The Tools section grants the LLM the ability to perform actions using your installed integrations. By selecting a tool here, the LLM can decide to "call" that action based on your instructions.

For example, in a ticket classification workflow:

  1. Give the LLM access to the "List Categories" and "Set Category" tools.

  2. In the Prompt, instruct it:

    "Find the correct category ID using the List Categories tool, then apply it to the ticket using the Set Category tool."

This allows the AI to navigate the logic for you, making your workflows much more resilient and easier to maintain by reducing the amount of condition nodes and normal action nodes used in your workflow.

  • Execution Flow: If the LLM decides to use a tool, it executes the action first, gathers the result, and then completes its generation. The final output of the LLM node will include the results of these actions.

Model Config

This is where you define the technical parameters of the AI.

  • Model Selection: Choose from various available LLMs.

  • Max Tokens: Limits how many words or characters the model can generate.

  • Temperature: Controls the "creativity" or "randomness" of the response.

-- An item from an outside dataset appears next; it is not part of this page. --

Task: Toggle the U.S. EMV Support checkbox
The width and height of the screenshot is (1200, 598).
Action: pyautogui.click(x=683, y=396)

Lower values (0–0.3) are best for factual, consistent tasks; higher values (0.7+) are better for creative writing.

RAG (Retrieval-Augmented Generation)

RAG allows the LLM to use your uploaded knowledge articles. Here you can read more about the embedding models.

  • Automatic Injection: You don't need to add special placeholders or variables to your prompt. The system automatically retrieves relevant information from your sources and provides it to the LLM behind the scenes.

  • Where to configure: You configure your knowledge in the Ebbot Chat Platform under "EbbotGPT" -> "Knowledge". You can read more about the various source types here.

Structured Output

By default, LLMs return a block of text. Structured Output allows you to force the model to follow a specific JSON schemaarrow-up-right.

This is ideal for classification or extracting specific data points. For example, you can require the model to return a category_id and a priority_score.

Important: When you enable Structured Output, the standard text output is disabled in the workflow builder to reflect your new data structure. Subsequent nodes will only be able to see and use your custom JSON fields.


Node Outputs

The data available to "downstream" nodes changes depending on your configuration:

Output Key
Availability
Description

text

Standard Mode Only

The plain-text response from the AI.

structuredOutput

Structured Mode Only

The JSON object containing the keys you defined in your schema.

sources

Always Available

A list of any documents or links the LLM referenced (requires RAG enabled).